» **Passage given**
## Begin

1. Create a custom configuration file in OPnsense /usr/local/etc/dnsmasq.conf.d/folder

Create a file e.g. /usr/local/etc/dnsmasq.conf.d/0-custom.conf
Add two simple entries and save the file
add-mac
add-subnet=32,128


2. Restart dnsmasq service

3. Now run the same nslookup test
On any client machine, do a nslookup...
nslookup bbc.com
nslookup google.com


Result:
dnsmasq DOES NOT go to the next server sequence
The nslookup query will eventaually timeout and not resolve.
dnsmasq does not work as expected.



4. Now delete the custom config file from /usr/local/etc/dnsmasq.conf.d/ folder

5. Run the same test again.

Result:
dnsmasq works as expected.
dnsmasq will try the first server in sequence, time out, go to the next one, time out, and will then finally resolve on 8.8.4.4



It appears that dsnmasq does not work as expected when there is a custom configuration file.
dnsmasq was working fine in early versions of 24.7.x and this new incorrect behaviour was introduced sometime in 24.7.x

I cannot recall in which exact 24.7.x version this behaviour changed, but dnsmasq used to work fine with custom configurations.

## End

» **Exercise goal**
Carry on the OPnsense dnsmasq post from after its final sentence.

» **Recorded data**

## Begin

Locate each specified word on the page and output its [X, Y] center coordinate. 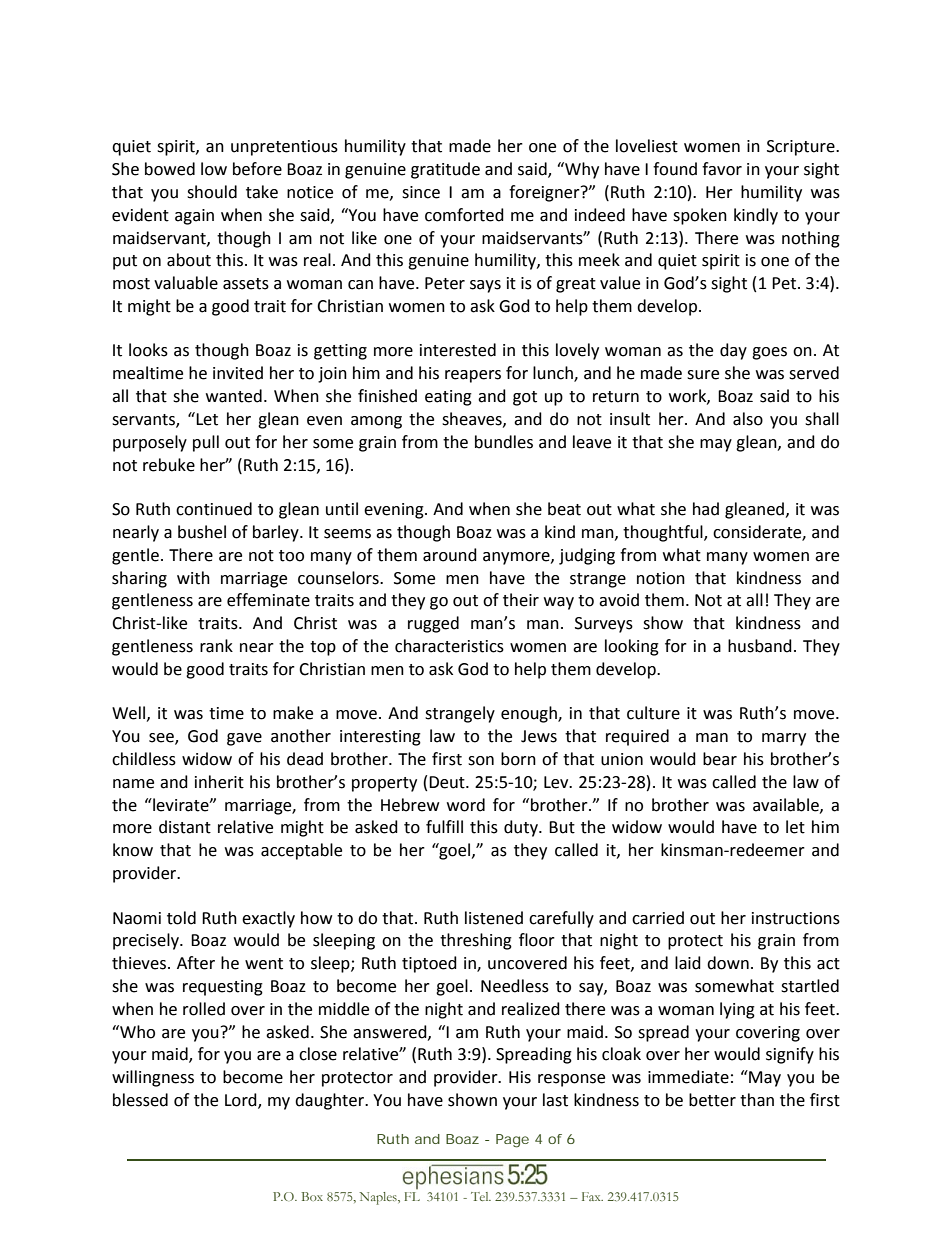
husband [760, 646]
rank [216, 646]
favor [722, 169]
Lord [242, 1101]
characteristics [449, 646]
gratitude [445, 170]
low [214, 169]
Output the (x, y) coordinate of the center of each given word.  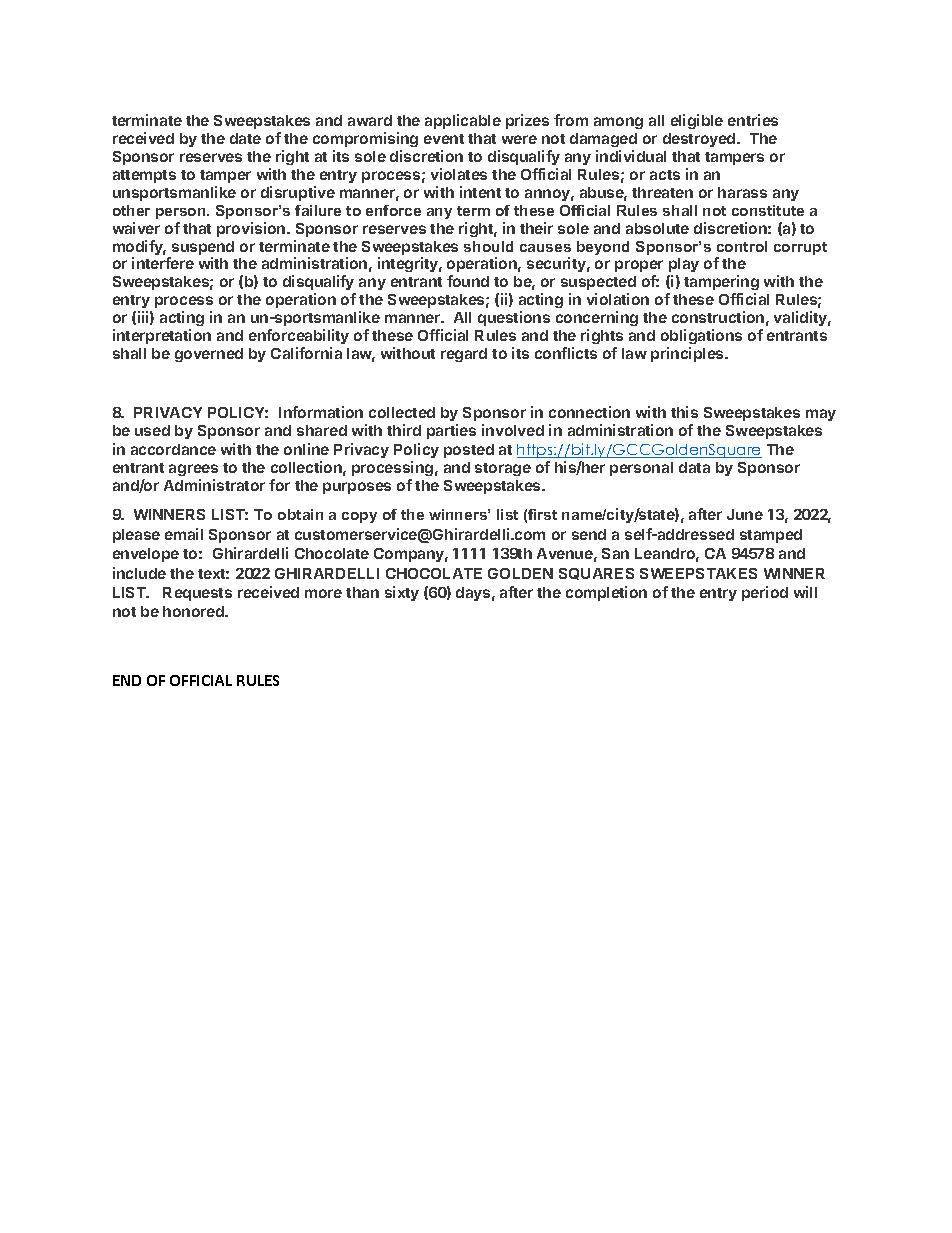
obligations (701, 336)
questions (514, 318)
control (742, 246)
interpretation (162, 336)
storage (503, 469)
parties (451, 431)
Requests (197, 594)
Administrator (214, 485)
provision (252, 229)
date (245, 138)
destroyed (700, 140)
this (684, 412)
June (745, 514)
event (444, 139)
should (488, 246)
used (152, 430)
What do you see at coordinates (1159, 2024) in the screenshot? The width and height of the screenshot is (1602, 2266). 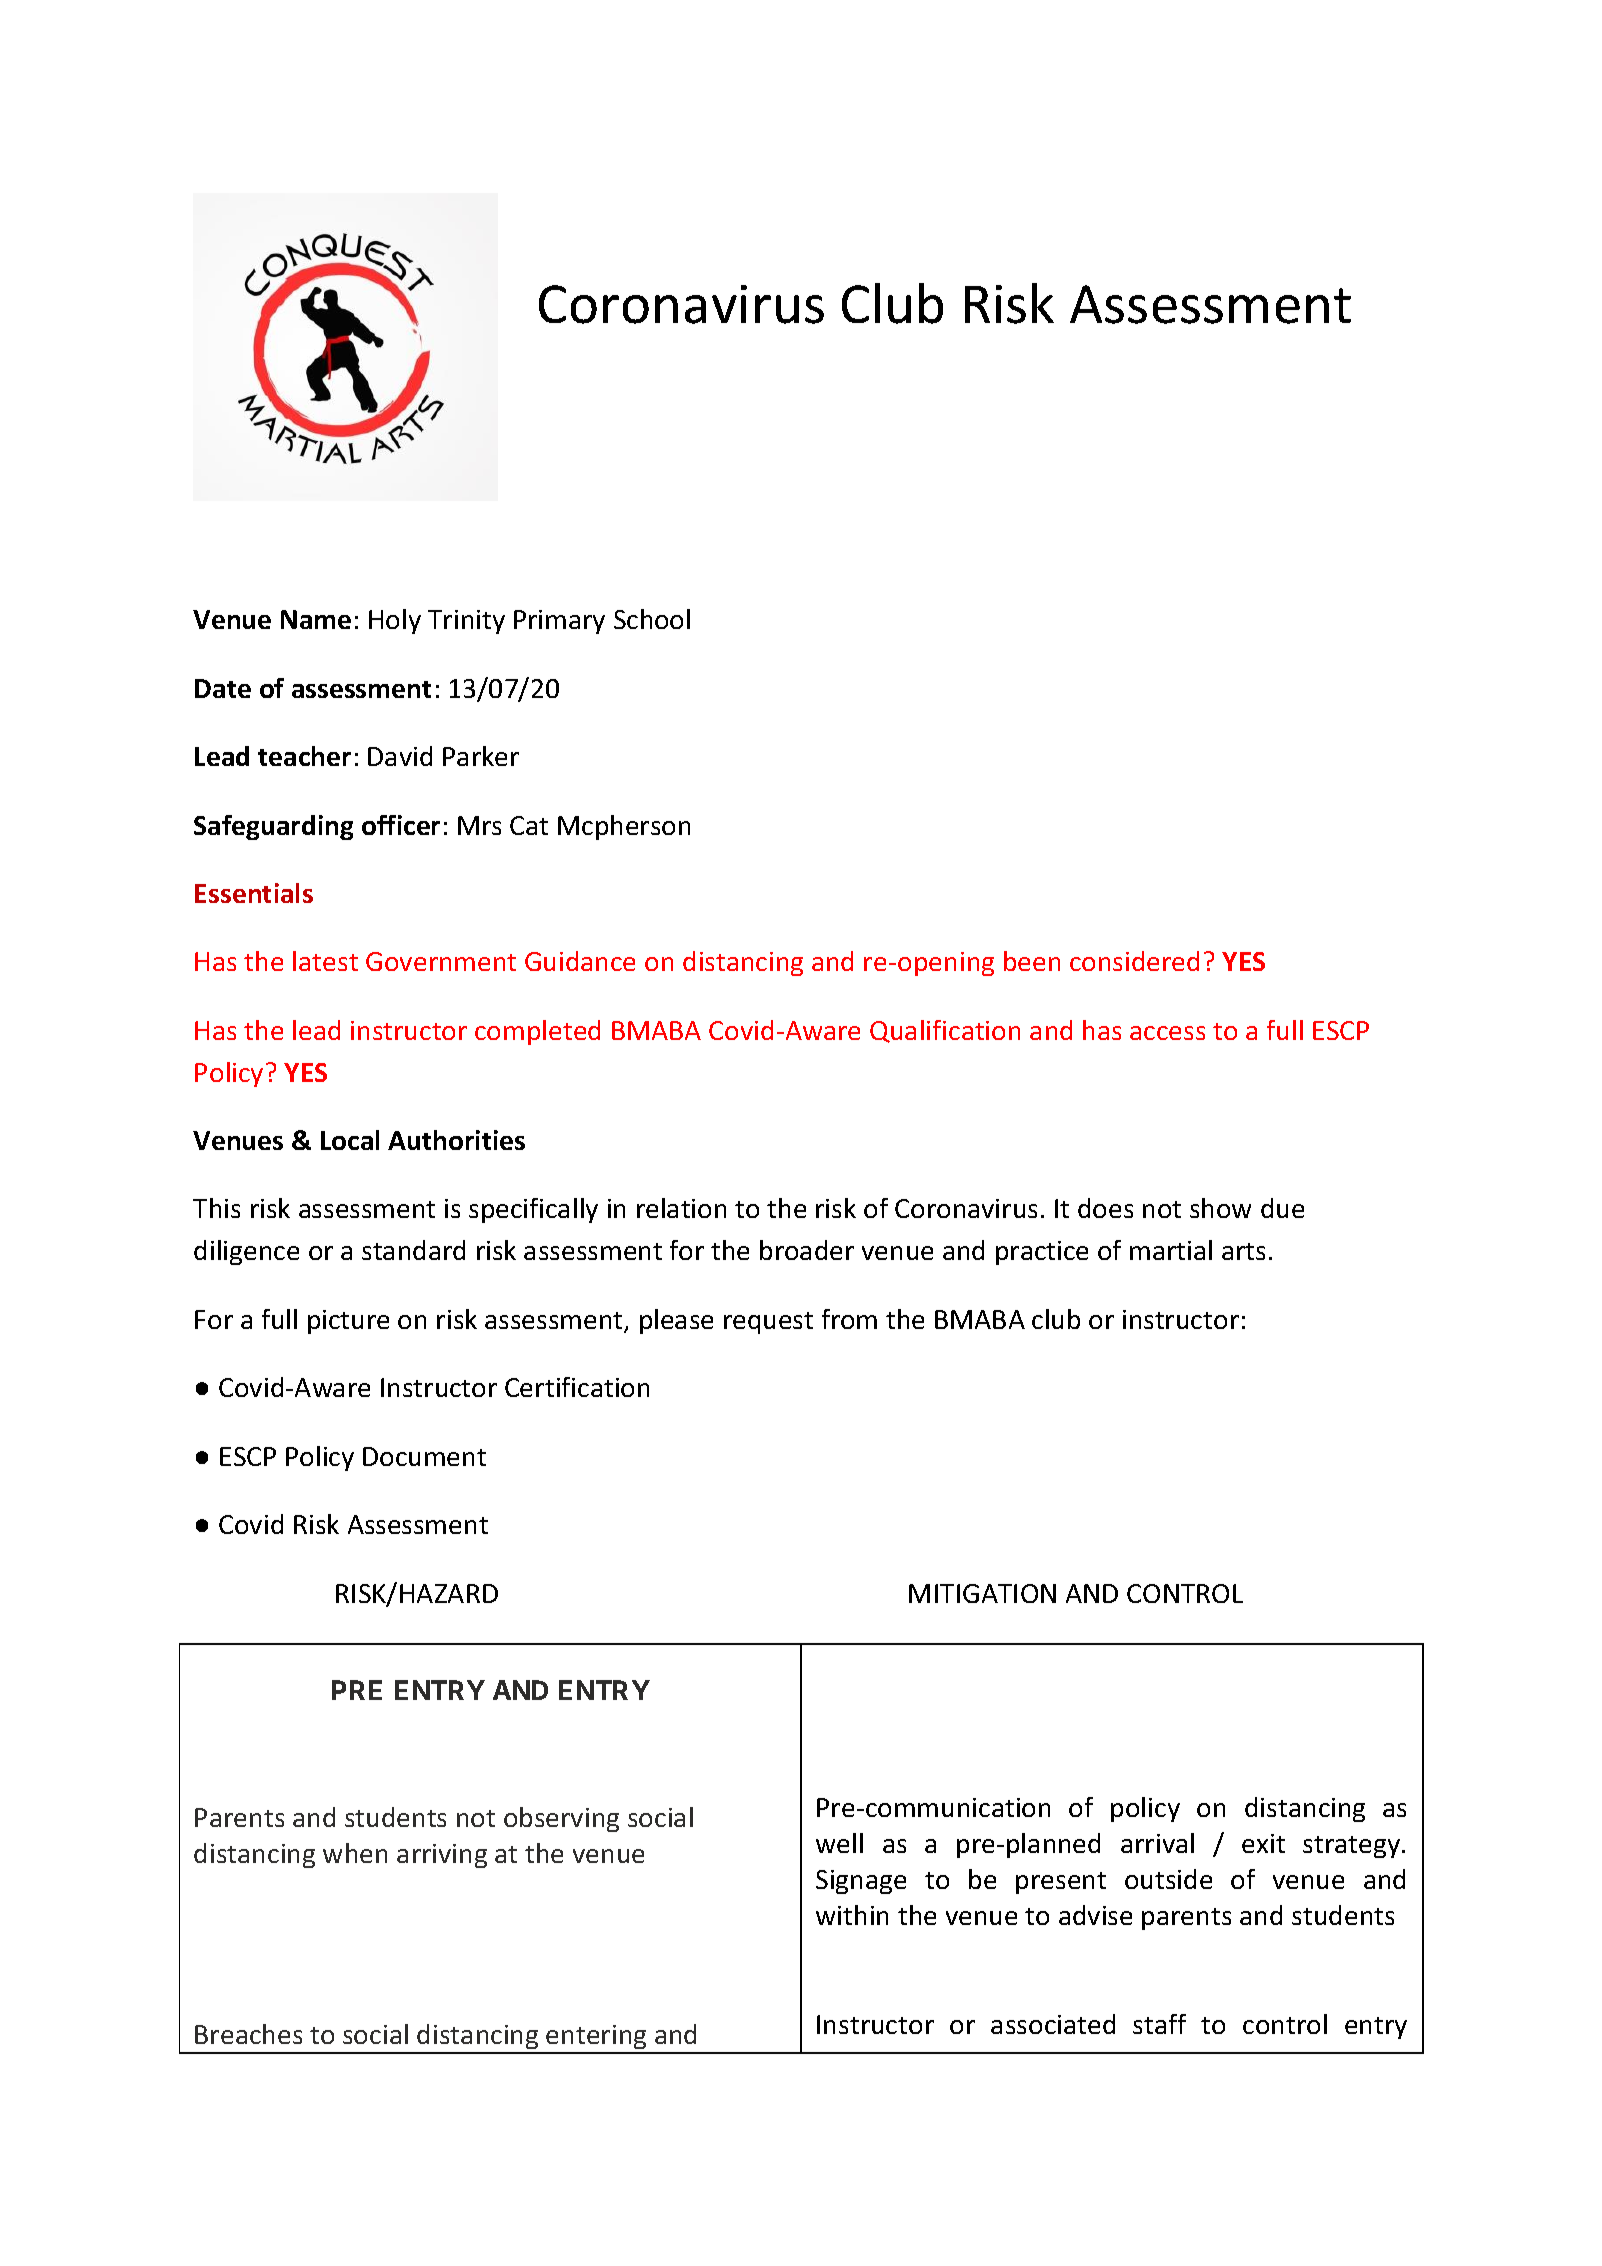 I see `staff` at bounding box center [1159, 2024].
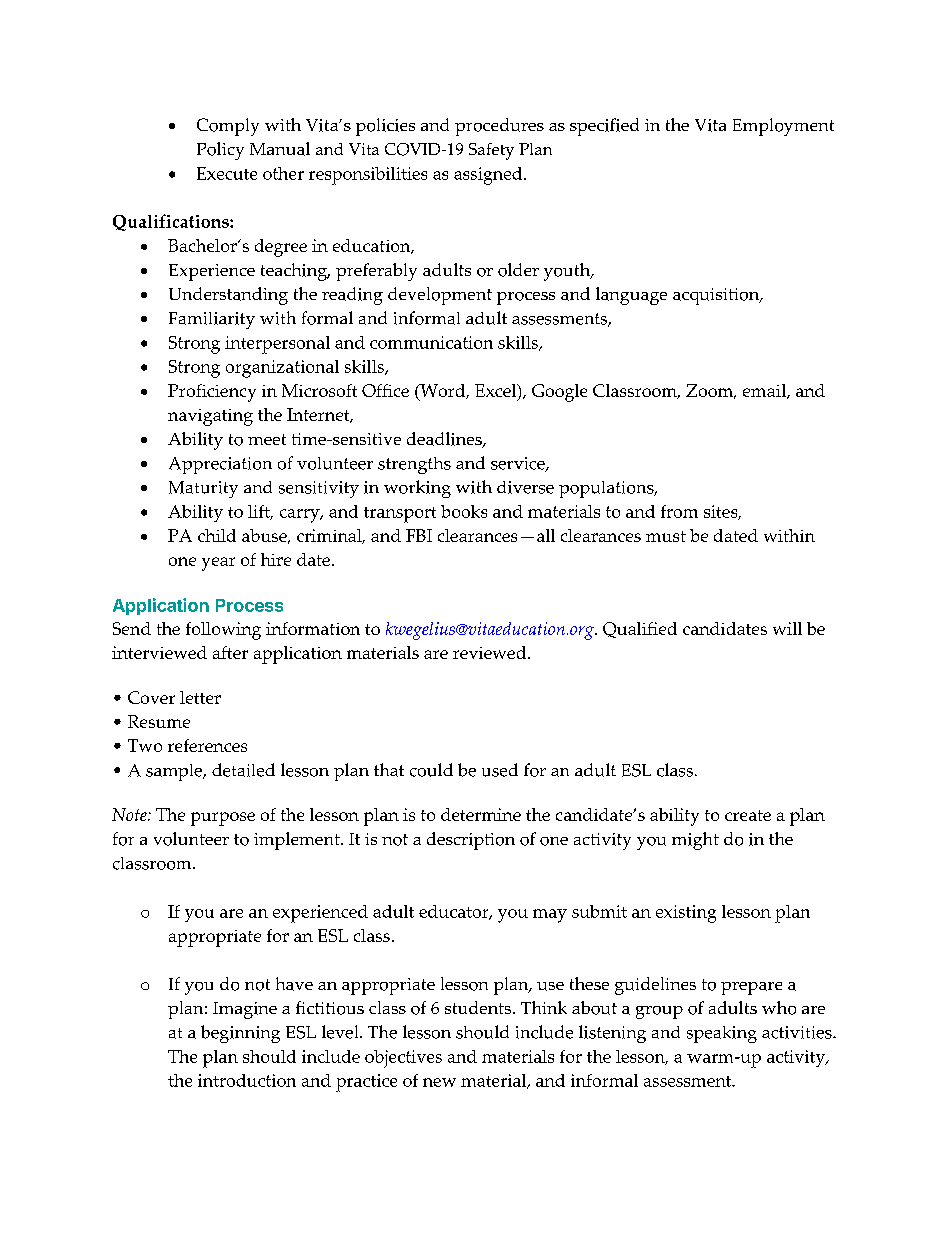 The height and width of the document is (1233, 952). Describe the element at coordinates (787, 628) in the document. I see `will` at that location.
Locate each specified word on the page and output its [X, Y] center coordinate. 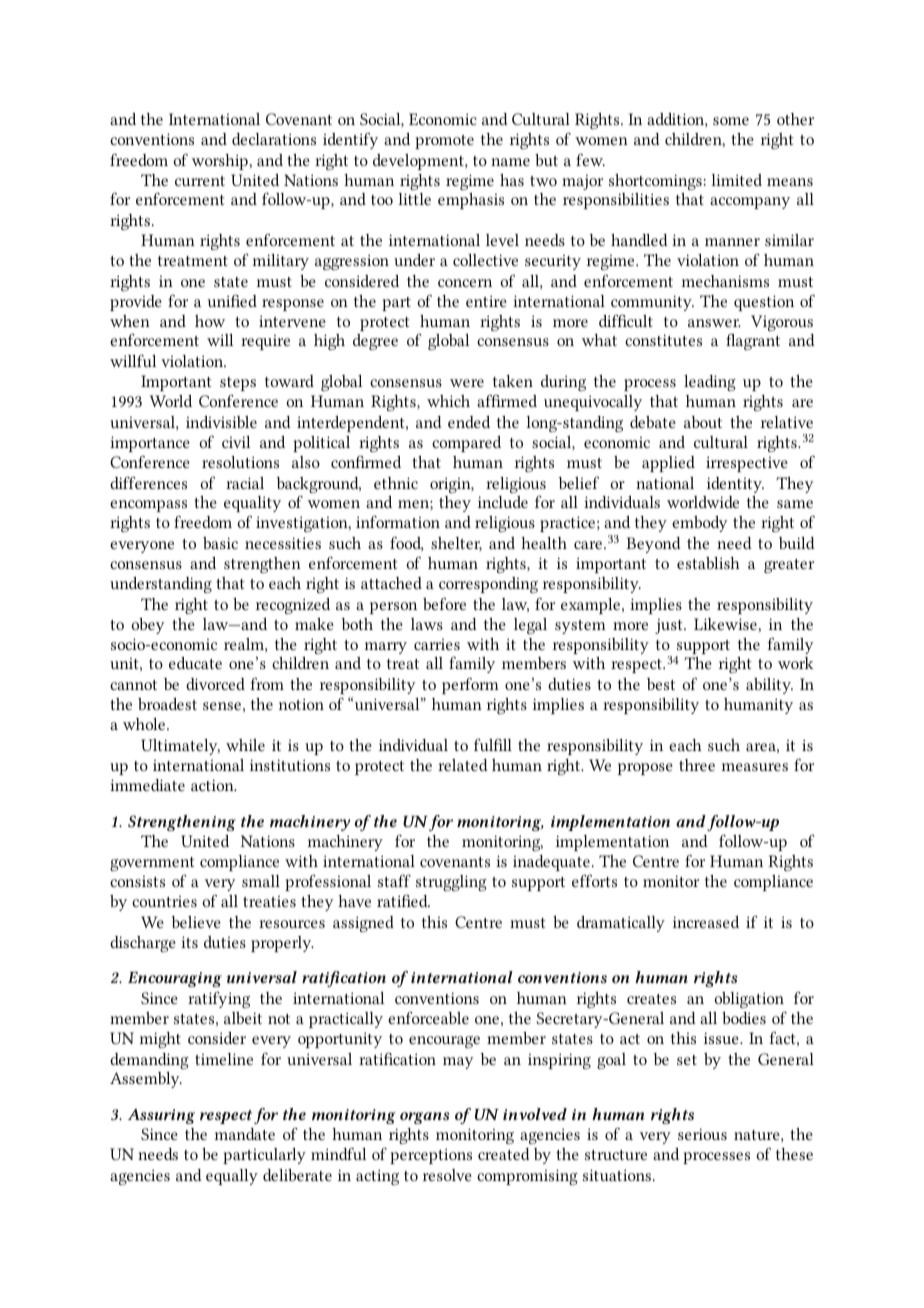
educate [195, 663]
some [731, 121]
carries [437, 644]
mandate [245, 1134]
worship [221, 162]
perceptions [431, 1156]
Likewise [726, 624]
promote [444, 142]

## End

» **Task response**
custom configurations are crucial as there is no way to send mac-addresses, IP-addresses of requesting clients to upstream dns servers without the `add-mac, add-subnet` directives defined in custom conf file.

Could I request that this be looked at and addressed please?

> dnsmasq in OPNsense does not behave as expected if there is a custom .conf file in the `/usr/local/etc/dnsmasq.conf.d` folder.

Congratulations, you played yourself?


Cheers,
Franco

Quote from: franco on March 14, 2025, 05:05:19 PM> dnsmasq in OPNsense does not behave as expected if there is a custom .conf file in the `/usr/local/etc/dnsmasq.conf.d` folder.

Congratulations, you played yourself?


Cheers,
Franco

Hi Franco,

Is there a planned fix for this at some point?

This behaviour was introduced at some point in 24.7 sub-releases, strict-order used to work as expected with custom configurations earlier.

Thanks for your support...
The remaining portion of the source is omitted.